In nutritional experiments, blinding is often not possible – those involved ultimately generally know what they are eating. This was also the case in these studies. However, the evaluation of the blood and stool samples was indeed “blind”: The researchers in charge of this were not informed whether the material had been taken from members of the test group or the control group. The same also applied to the blood pressure and weight measurements. This ruled out the possibility of the scientists’ expectations falsifying the results.

Blood and stool samples were taken before the participants made any changes to their diet. Their blood pressure, weight, height, waist size, and body fat were also measured. A second examination took place immediately after the two-day oat-based diet, followed by three others after two, four, and six weeks. The same analysis were conducted on these four visits as during the initial examination and further blood and stool samples were collected. The researchers took the same approach during the second nutritional study, in which the subjects consumed 80 grams of oatmeal a day for six weeks.

The blood samples were examined in the lab for their LDL cholesterol content, among other things. The researchers also measured the concentration of a key molecule, dihydroferulic acid. This phenolic compound is presumably formed by certain intestinal bacteria, which are known to have a health-promoting effect.
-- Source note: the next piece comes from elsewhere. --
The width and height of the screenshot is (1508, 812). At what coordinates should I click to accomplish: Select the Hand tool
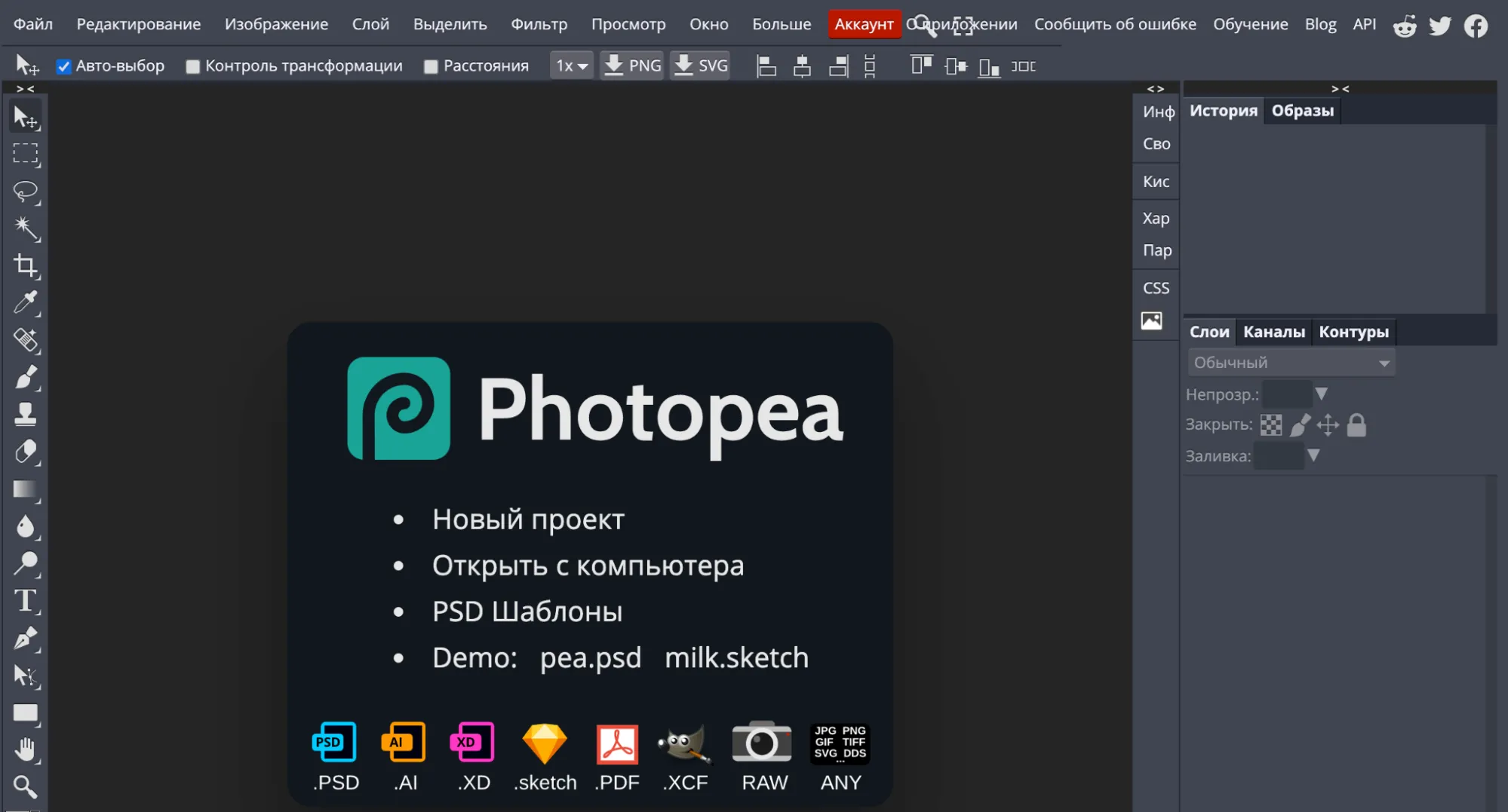(26, 749)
By examining the stool samples, the researchers were able to confirm this hypothesis. They isolated what is known as 16S RNA from the samples. This is a molecule that exclusively occurs in bacteria, but differs somewhat between different species. A 16S RNA molecule can thus be used to identify the bacterium from which it originates, just like a fingerprint. The researchers also analyzed which metabolic products were present in the stool.